La perte de mon cher garçon ne m’atteignit pas seulement au cœur comme père, mais elle porta un préjudice très-considérable à mes intérêts personnels ; car, comme il n’y avait plus à présent d’héritier direct de la fortune, et que lady Lyndon était d’une faible santé et ne paraissait nullement devoir laisser de famille, celle qui devait hériter, cette détestable famille de Tiptoff, commença à m’ennuyer de cent manières, et se mit à la tête des ennemis qui répandaient des bruits tendant à me discréditer. Ils m’entravèrent dans l’administration de la fortune de mille façons différentes, jetant les hauts cris si je coupais un bâton, ouvrais un puits, vendais un tableau ou envoyais refondre quelques onces de vaisselle plate. Ils me harcelaient de procès continuels, obtenaient des arrêts de sursis de la chancellerie, entravaient mes agents dans l’exécution de leurs ordres, à tel point que vous vous seriez figuré que ce qui était à moi n’était point à moi, mais à eux, et qu’ils en pouvaient faire ce qu’ils voulaient. Qui pis est, j’ai lieu de croire qu’ils avaient sous mon propre toit des intelligences avec mes propres domestiques : car je ne pouvais pas avoir la moindre discussion avec lady Lyndon qu’on ne le sût au dehors, ni me griser avec mon chapelain et mes amis que quelques infâmes béats ne s’emparassent de la nouvelle et ne fissent le compte de toutes les bouteilles que j’avais bues et de tous les jurements qui m’étaient échappés. Que le nombre en fût grand, je le reconnais. Je suis de l’ancienne école, j’ai toujours été libre dans mes actions et dans mes propos ; et du moins, si je faisais et disais ce qu’il me plaisait, je n’ai jamais été aussi mauvais que maint gredin de cafard de ma connaissance, qui, à l’abri du soupçon, couvre d’un masque de sainteté ses péchés et ses faiblesses.

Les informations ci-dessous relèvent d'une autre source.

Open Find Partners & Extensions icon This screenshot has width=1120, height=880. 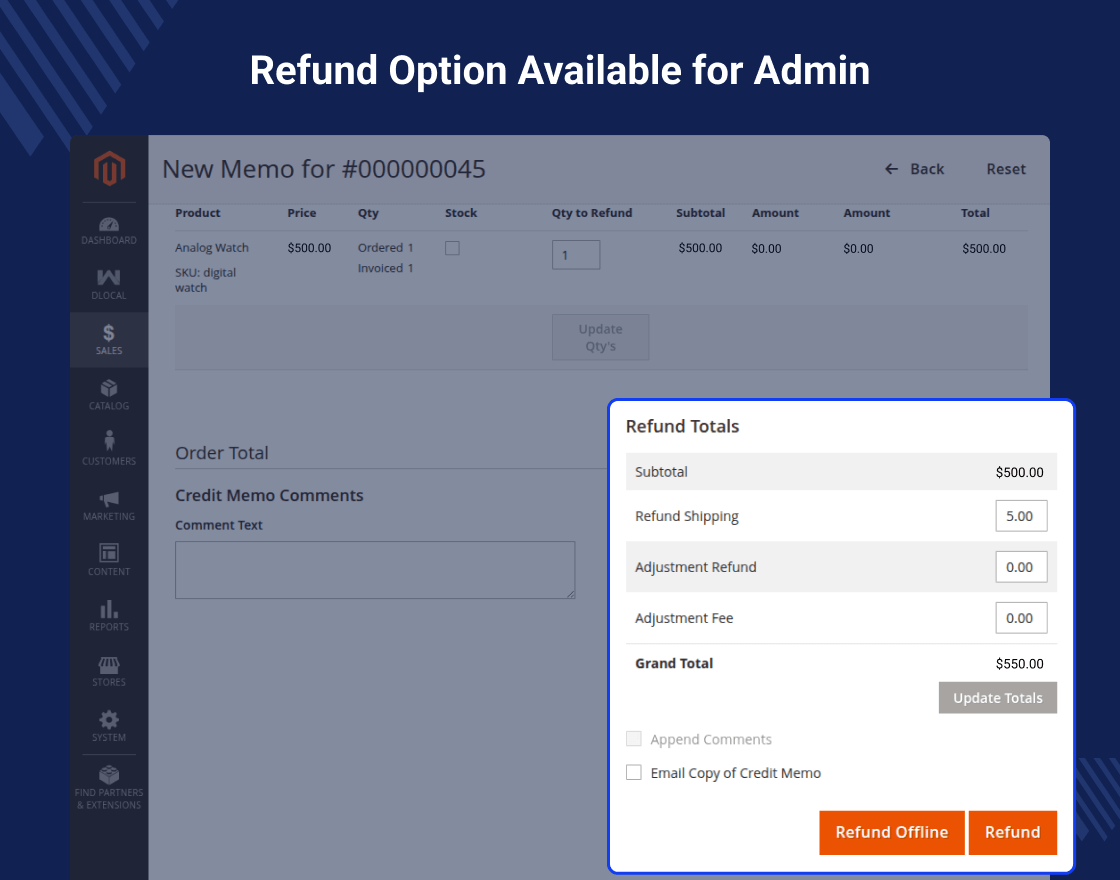pyautogui.click(x=109, y=775)
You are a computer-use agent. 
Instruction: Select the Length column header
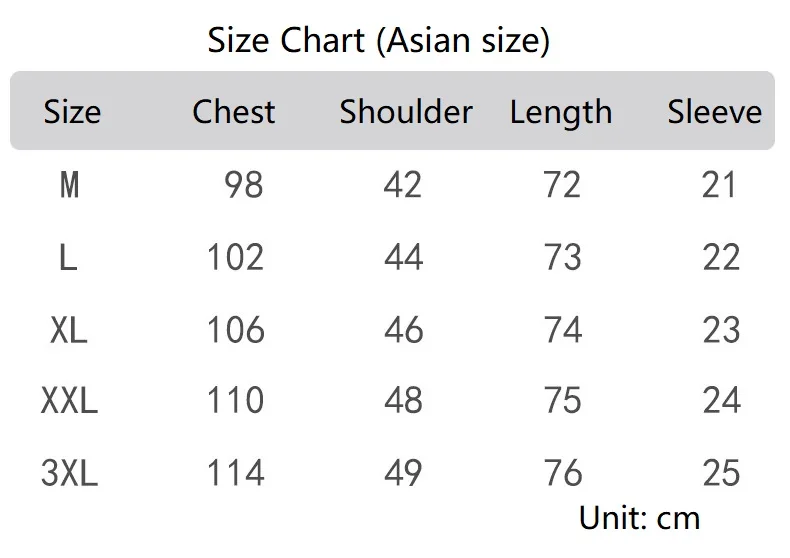coord(560,113)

Puisque je me purge la conscience et que je ne suis point un hypocrite, je puis aussi bien confesser maintenant que je tâchai de déjouer les menées de mes ennemis par un artifice qui n’était peut-être pas strictement justifiable. Tout dépendait pour moi d’avoir un héritier de la fortune : car si lady Lyndon, qui était d’une faible santé, était morte, le lendemain j’étais réduit à la mendicité ; tous mes sacrifices d’argent, etc., pour améliorer le bien, on n’en aurait tenu aucun compte ; toutes les dettes me seraient restées sur le dos ; et mes ennemis auraient triomphé, ce qui, pour un homme d’un cœur honorable comme le mien, était « le plus dur de tous les coups, » comme a dit quelque poëte.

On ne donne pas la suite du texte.